Problem details:
Print all of the following records verbatim, line for line.

----- Task material -----

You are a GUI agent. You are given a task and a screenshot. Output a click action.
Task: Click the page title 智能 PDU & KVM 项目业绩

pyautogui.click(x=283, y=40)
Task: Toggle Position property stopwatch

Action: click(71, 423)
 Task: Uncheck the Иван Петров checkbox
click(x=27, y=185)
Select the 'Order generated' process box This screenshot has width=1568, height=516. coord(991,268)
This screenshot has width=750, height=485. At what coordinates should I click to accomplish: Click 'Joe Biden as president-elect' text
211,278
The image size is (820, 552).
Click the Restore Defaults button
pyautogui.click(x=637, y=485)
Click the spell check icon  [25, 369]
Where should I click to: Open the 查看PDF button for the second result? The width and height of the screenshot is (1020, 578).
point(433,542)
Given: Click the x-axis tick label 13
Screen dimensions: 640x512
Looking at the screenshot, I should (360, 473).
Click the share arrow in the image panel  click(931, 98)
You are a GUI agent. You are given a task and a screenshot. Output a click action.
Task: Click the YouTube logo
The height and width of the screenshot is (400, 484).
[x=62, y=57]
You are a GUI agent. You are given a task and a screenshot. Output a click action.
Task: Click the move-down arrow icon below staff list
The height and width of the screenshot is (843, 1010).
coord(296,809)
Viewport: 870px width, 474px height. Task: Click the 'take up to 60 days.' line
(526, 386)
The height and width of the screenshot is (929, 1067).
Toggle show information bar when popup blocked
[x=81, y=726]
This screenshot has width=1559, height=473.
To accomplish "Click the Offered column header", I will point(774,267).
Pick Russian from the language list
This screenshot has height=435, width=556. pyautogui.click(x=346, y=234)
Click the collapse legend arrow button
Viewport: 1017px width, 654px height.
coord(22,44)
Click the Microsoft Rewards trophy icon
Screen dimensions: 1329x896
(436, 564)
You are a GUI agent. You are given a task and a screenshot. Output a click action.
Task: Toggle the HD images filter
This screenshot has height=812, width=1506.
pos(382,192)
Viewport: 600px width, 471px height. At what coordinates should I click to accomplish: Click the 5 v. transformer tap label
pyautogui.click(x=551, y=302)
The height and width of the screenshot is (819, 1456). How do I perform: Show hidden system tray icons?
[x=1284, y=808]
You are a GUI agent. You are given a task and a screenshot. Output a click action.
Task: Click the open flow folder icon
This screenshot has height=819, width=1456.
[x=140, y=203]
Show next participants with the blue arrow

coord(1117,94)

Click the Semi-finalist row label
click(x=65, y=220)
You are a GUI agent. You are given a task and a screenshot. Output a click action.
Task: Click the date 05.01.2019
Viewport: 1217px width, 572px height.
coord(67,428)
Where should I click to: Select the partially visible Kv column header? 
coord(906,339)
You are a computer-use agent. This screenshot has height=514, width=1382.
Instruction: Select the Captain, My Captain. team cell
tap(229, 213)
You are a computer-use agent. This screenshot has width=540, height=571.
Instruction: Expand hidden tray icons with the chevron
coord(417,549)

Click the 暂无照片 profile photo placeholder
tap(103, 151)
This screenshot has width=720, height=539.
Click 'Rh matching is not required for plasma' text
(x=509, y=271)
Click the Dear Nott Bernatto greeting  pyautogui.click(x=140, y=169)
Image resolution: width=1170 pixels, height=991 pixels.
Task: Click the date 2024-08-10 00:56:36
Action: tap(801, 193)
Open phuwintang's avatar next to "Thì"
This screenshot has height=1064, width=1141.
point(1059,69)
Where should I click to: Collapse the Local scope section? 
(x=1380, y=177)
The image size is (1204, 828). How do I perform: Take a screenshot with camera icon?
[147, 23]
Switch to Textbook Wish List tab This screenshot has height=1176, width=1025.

-----

Written reply:
You are a GUI agent. You are given a task and a screenshot. Output a click action.
Task: Click the page title 智能 PDU & KVM 项目业绩

pyautogui.click(x=283, y=40)
Task: Toggle Position property stopwatch

Action: click(71, 423)
 Task: Uncheck the Иван Петров checkbox
click(x=27, y=185)
Select the 'Order generated' process box This screenshot has width=1568, height=516. coord(991,268)
This screenshot has width=750, height=485. At what coordinates should I click to accomplish: Click 'Joe Biden as president-elect' text
211,278
The image size is (820, 552).
Click the Restore Defaults button
pyautogui.click(x=637, y=485)
Click the spell check icon  [25, 369]
Where should I click to: Open the 查看PDF button for the second result? The width and height of the screenshot is (1020, 578).
point(433,542)
Given: Click the x-axis tick label 13
Screen dimensions: 640x512
Looking at the screenshot, I should (360, 473).
Click the share arrow in the image panel  click(931, 98)
You are a GUI agent. You are given a task and a screenshot. Output a click action.
Task: Click the YouTube logo
The height and width of the screenshot is (400, 484).
[x=62, y=57]
You are a GUI agent. You are given a task and a screenshot. Output a click action.
Task: Click the move-down arrow icon below staff list
The height and width of the screenshot is (843, 1010).
coord(296,809)
Viewport: 870px width, 474px height. Task: Click the 'take up to 60 days.' line
(526, 386)
The height and width of the screenshot is (929, 1067).
Toggle show information bar when popup blocked
[x=81, y=726]
This screenshot has width=1559, height=473.
To accomplish "Click the Offered column header", I will point(774,267).
Pick Russian from the language list
This screenshot has height=435, width=556. pyautogui.click(x=346, y=234)
Click the collapse legend arrow button
Viewport: 1017px width, 654px height.
coord(22,44)
Click the Microsoft Rewards trophy icon
Screen dimensions: 1329x896
(436, 564)
You are a GUI agent. You are given a task and a screenshot. Output a click action.
Task: Toggle the HD images filter
This screenshot has height=812, width=1506.
pos(382,192)
Viewport: 600px width, 471px height. At what coordinates should I click to accomplish: Click the 5 v. transformer tap label
pyautogui.click(x=551, y=302)
The height and width of the screenshot is (819, 1456). How do I perform: Show hidden system tray icons?
[x=1284, y=808]
You are a GUI agent. You are given a task and a screenshot. Output a click action.
Task: Click the open flow folder icon
This screenshot has height=819, width=1456.
[x=140, y=203]
Show next participants with the blue arrow

coord(1117,94)

Click the Semi-finalist row label
click(x=65, y=220)
You are a GUI agent. You are given a task and a screenshot. Output a click action.
Task: Click the date 05.01.2019
Viewport: 1217px width, 572px height.
coord(67,428)
Where should I click to: Select the partially visible Kv column header? 
coord(906,339)
You are a computer-use agent. This screenshot has height=514, width=1382.
Instruction: Select the Captain, My Captain. team cell
tap(229, 213)
You are a computer-use agent. This screenshot has width=540, height=571.
Instruction: Expand hidden tray icons with the chevron
coord(417,549)

Click the 暂无照片 profile photo placeholder
tap(103, 151)
This screenshot has width=720, height=539.
Click 'Rh matching is not required for plasma' text
(x=509, y=271)
Click the Dear Nott Bernatto greeting  pyautogui.click(x=140, y=169)
Image resolution: width=1170 pixels, height=991 pixels.
Task: Click the date 2024-08-10 00:56:36
Action: tap(801, 193)
Open phuwintang's avatar next to "Thì"
This screenshot has height=1064, width=1141.
point(1059,69)
Where should I click to: Collapse the Local scope section? 
(x=1380, y=177)
The image size is (1204, 828). How do I perform: Take a screenshot with camera icon?
[147, 23]
Switch to Textbook Wish List tab This screenshot has height=1176, width=1025.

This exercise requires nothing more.